Canon (la) poudre à, est une composition faite de salpêtre, de soufre & de charbon, qui s’enflamme & se raréfie aisément, & qui est cause de tout l’effet du canon. Pulvis pyrius. Polydore Virgile dit qu’elle fut inventée par hazard ; qu’un Chimiste ayant de cette composition dans un mortier qu’il avoir couvert d’une pierre, le feu s’y prit, & fit sauter en l’air la pierre avec une grande violence. Thevet dit que c’étoit un Moine de Fribourg, nommé Constantin Anclitzen. Mais Bellefost & d’autres meilleurs Auteurs, disent que ce fut un nommé Bertolde Schwartz ou le Noir, qui l’inventa. Il en enseigna premièrement l’usage aux Vénitiens l’an 1380, en la guerre qu’ils avoient contre les Génois en un lieu nommé autrefois Fosse-Claudienne, & à présent Chioggia ; & néanmoins Pierre Messie dit en diverses leçons, que les Mores qui étoient assiégés en l’an 1343, par Alphonse XI, Roi de Castille, tiroient certains mortiers de fer qui faisoient un bruit semblable au tonnerre. Et Dom Pèdre, Evêque de Léon, en la Chronique du Roi Alphonse, qui conquit Tolède, dit qu’en une bataille navale qui fut donnée entre le Roi de Thunis, & le Roi More de Séville, il y a plus de 400 ans, ceux de Thunis avoient certains tonneaux de fer avec quoi ils tiroient forces tonnerres de feu. Du Cange dit qu’on voit dans les Registres de la Chambre des Comptes, que l’usage en étoit en France dès l’année 1338.
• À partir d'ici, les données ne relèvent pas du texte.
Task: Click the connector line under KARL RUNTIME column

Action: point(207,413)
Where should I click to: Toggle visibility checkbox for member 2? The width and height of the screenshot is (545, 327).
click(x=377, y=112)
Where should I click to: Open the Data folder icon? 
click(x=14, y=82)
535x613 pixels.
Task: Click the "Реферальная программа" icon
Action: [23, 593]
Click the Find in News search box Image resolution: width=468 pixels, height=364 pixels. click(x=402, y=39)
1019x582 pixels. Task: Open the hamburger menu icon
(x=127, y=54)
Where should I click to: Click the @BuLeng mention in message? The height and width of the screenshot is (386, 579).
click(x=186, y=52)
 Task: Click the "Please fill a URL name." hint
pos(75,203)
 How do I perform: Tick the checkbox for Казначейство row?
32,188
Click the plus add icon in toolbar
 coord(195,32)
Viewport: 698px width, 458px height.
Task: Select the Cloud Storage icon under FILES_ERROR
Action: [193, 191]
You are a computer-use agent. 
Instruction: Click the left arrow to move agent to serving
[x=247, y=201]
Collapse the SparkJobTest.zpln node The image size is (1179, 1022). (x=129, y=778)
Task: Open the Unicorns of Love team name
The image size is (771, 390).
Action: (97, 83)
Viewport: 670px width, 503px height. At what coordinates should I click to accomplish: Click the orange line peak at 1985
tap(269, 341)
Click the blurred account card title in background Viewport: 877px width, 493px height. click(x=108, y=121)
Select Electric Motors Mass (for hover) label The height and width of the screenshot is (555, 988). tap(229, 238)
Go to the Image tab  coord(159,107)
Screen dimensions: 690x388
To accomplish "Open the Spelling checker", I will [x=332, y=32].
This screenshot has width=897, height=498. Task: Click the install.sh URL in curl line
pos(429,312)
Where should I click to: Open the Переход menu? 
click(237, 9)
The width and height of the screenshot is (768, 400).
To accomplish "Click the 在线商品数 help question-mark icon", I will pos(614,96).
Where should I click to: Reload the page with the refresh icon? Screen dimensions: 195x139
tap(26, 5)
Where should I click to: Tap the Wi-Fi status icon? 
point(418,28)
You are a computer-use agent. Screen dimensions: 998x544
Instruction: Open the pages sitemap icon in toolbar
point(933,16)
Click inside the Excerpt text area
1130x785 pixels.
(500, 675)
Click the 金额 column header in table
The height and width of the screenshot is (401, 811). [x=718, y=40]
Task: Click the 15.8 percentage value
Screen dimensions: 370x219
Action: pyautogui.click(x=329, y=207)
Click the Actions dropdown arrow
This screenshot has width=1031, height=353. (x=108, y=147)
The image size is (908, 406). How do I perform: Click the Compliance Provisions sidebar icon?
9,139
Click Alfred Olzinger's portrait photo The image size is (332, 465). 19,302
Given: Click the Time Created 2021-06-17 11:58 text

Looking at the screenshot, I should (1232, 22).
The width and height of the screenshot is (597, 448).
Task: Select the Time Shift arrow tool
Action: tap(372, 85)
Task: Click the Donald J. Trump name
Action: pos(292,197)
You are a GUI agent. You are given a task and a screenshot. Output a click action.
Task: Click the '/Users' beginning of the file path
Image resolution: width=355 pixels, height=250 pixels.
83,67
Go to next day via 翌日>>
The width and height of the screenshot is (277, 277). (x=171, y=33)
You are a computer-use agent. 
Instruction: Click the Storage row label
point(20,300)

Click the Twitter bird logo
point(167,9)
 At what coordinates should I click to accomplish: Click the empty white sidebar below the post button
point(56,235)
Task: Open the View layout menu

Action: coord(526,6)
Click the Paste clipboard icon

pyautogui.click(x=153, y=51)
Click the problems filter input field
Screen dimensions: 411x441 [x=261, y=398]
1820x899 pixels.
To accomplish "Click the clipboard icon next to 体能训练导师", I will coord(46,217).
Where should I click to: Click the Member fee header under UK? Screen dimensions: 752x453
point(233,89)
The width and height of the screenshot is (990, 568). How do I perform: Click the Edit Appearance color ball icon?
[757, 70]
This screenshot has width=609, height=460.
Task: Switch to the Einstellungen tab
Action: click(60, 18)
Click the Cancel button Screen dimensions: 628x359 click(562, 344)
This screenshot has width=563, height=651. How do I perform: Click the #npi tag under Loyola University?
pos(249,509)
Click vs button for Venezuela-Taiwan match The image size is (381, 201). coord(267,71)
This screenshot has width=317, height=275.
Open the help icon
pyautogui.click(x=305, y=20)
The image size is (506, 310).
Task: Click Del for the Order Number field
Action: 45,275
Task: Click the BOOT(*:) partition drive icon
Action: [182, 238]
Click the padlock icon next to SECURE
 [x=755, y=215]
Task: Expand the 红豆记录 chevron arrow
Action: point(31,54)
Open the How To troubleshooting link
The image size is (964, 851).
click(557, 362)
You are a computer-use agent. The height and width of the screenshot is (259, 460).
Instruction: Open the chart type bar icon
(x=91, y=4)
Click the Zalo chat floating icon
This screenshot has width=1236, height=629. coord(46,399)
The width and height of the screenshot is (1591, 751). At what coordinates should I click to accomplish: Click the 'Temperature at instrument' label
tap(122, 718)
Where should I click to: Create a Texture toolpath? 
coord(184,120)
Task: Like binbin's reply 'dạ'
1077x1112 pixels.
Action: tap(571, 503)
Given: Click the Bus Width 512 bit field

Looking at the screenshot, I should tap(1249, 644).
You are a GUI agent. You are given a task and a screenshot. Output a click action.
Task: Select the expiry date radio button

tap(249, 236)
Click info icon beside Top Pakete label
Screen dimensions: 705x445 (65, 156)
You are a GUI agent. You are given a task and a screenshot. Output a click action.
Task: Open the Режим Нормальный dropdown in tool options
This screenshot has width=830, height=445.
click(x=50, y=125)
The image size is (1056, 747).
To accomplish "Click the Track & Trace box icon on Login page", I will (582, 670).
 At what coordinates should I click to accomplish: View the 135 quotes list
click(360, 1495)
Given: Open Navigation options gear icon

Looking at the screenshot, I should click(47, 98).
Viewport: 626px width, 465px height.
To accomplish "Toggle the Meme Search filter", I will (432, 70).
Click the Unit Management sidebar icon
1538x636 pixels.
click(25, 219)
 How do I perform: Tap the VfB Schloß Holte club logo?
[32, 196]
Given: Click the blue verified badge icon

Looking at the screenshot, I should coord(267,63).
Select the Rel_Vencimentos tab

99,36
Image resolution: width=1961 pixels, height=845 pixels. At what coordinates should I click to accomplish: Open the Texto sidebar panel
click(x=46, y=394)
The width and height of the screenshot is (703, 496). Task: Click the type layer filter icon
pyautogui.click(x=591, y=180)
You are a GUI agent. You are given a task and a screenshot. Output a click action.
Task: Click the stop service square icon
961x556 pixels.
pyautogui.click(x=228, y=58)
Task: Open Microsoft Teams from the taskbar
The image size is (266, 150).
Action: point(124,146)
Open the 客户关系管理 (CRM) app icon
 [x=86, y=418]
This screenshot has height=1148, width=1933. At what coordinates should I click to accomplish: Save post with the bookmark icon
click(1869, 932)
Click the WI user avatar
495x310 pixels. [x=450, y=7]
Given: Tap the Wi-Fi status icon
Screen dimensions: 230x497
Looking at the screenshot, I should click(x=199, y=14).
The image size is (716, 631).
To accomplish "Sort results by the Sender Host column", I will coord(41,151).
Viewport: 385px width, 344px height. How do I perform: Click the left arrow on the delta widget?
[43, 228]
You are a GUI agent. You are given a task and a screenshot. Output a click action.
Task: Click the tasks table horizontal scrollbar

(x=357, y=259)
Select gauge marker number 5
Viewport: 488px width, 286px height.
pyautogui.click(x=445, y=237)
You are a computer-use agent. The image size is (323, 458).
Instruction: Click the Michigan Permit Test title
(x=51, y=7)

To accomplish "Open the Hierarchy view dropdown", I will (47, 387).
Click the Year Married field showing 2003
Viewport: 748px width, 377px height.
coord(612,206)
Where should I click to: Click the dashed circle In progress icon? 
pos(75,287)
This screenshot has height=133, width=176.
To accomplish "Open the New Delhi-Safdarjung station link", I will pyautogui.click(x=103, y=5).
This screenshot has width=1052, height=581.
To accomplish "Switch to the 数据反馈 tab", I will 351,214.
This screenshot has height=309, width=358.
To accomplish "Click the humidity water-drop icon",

Larrey, dans son Hist. d’Angl., Henri VIII, p. 343, prétend que c’est en Angleterre qu’on vit en 1535 les premiers canons de cuivre, & dit qu’on en attribue l’invention à Jean Owen. Il avoue néanmoins qu’il en avoit paru quelques-uns auparavant de même métal, mais bien au-dessous de la perfection de ceux-ci. Le même Auteur, dans sa seconde partie, p. 686, dit qu’en 1346, à la bataille de Crécy, il y avoit cinq pièces de canon dans l’armée angloise ; que ce fut la première fois qu’on s’en servit dans les batailles. Mezeray rapporte que le Roi Edouard jeta l’épouvante dans l’armée françoise par cinq ou six pièces de canon, parce que c’étoit la première fois que l’on eût vu de ces foudroyantes machines. Larrey ajoute que quelques-uns cependant en font l’usage de quelques années plus ancien, & disent que l’année 1338 les François s’en étoient servis au siège de Puy-Guillaume en Auvergne.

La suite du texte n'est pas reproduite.